| Brief 1 |
Answer these questions from the article on university graduate outcomes:
(a) What salary can graduate dentists expect to earn?
(b) What proportion of creative arts graduates hold full-time jobs four months after graduation?
(c) Which website did the Education Minister point to?
| Brief 2 |
Pick up the article on university graduate outcomes after its last sentence and write the next few paragraphs.

[Extract provided Boundary: Start]

THE Rocky Horror Show may be front of mind right now, but when young Australians ponder which university offer to accept next week, they'd do better to dust off mum and dad's Little Shop of Horrors album.
Specifically, the Dentist! song: "Your temperament's wrong for the priesthood, and teaching would suit you still less; Son, be a dentist, you'll be a success."
You certainly will. The Graduate Outcomes Survey National Report, released today, shows graduate dentists can expect to earn $94,600, compared with an average across all study areas of $60,000. Plus you've got an 87 per cent chance of a full-time job within a few months of graduating.
But if you're considering dentistry, bear in mind your uni years might not be the best of your life, as overall satisfaction with courses and student assessment of teaching quality sit below averages across all course areas, though not by much.
If you want to have a great time at uni, study rehabilitation, humanities and social sciences, or social work, where satisfaction ratings hit the mid-80s per cent range and teaching quality rates highly too. But beware that your choice now could ultimately lead to the unemployment line in a few years, especially if you end up with a creative arts degree on your resume.
The proportion of creative arts grads with full-time jobs four months after graduation is 53.2 per cent. It's also a low 59 per cent for science and maths graduates, and only marginally better for those with communications and psychology degrees. Compare 95.9 per cent for medicine and 95.2 per cent for pharmacy.
The big discrepancies in satisfaction, job and wage results come on top of recent stats showing uni attrition rates are up and employer dissatisfaction with graduates is growing. And the new report reveals fewer than 60 per cent felt that their qualification was important for their current job.
It has prompted the Federal Government - which has frozen funding for bachelor degrees at 2017 levels for two years and will make future rises conditional on student and graduate outcomes - to urge students to do their homework before signing up to a course.
EDUCATION Minister Simon Birmingham said it could be a "life-changing decision".
"That's why the Turnbull Government has ramped up its efforts to improve the transparency and availability of information available," he said, pointing to the Quality Indicators for Learning and Teaching website (qilt.edu.au).
"By ensuring universities are more accountable and transparent about the job prospects of their graduates, we are helping students to make the right choice the first time around."
UniSA acting vice-chancellor Allan Evans said it was "really important" that prospective students picked courses and careers that suited their passions and personal attributes.

[Extract provided Boundary: End]
[Excerpted data Boundary: Start]

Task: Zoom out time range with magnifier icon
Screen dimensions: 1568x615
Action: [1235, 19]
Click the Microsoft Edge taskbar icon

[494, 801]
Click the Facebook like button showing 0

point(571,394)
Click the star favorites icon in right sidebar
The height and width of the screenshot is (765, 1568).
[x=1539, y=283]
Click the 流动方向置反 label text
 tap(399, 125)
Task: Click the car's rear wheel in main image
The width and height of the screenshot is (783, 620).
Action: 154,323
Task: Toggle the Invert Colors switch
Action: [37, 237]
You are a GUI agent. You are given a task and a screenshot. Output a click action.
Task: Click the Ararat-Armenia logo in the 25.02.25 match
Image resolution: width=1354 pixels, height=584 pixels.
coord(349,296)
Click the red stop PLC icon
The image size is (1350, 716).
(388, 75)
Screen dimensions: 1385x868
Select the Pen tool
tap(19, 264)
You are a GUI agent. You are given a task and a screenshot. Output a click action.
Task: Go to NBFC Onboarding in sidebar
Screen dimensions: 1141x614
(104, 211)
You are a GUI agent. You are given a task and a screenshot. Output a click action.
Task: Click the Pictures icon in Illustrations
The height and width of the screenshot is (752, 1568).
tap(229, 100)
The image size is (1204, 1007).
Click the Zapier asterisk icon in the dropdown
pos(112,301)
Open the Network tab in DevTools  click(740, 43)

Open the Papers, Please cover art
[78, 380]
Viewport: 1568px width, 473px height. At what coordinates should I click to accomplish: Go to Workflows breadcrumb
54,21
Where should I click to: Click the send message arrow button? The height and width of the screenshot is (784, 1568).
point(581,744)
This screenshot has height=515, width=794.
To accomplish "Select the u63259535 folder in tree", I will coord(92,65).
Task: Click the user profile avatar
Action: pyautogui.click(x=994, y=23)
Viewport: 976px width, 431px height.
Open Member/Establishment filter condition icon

[Excerpted data Boundary: End]

| Response box 1 |
(a) $94,600
(b) 53.2 per cent
(c) The Quality Indicators for Learning and Teaching website (qilt.edu.au)

| Response box 2 |
"I wouldn't get too bogged down in the statistics if you are passionate about an area," he said. Prof Evans said UniSA ensured strong employment outcomes through internship programs and matching student intakes to job availability, particularly in health areas.
UniSA also embedded "professional practice" courses in most degrees, offered advice on job interviews and resumes, and had industry advisory boards for every degree to ensure graduates were "well prepared" for the workplace.
Satisfaction not guaranteed-
SATISFACTION with teaching quality was stagnant at 63 per cent from 2016 to 2017.
ENGINEERING graduates' satisfaction with teaching was lowest at 47.6 per cent in the 2017 survey, followed by medicine at 50.6 per cent and law at 57.3 per cent.
OVERALL satisfaction with qualifications dipped slightly from 80.6 per cent to 79.4 per cent.
THE full-time employment rate of graduates, within four months of graduation, was 71.8 per cent in 2017, up from 70.9 per cent in 2016 and 68.1 per cent in 2014. However, it was far below the 85.2 per cent recorded in 2007.
MEDIAN salary of full-time employed graduates was $60,000 in 2017.
GRADUATES in more vocationally orientated fields, such as medicine (95.9 per cent), were more likely to gain full-time employment quickly than graduates with more generalist degrees such as humanities and social sciences (61.8 per cent), communications (60.7 per cent) and creative arts (55 per cent).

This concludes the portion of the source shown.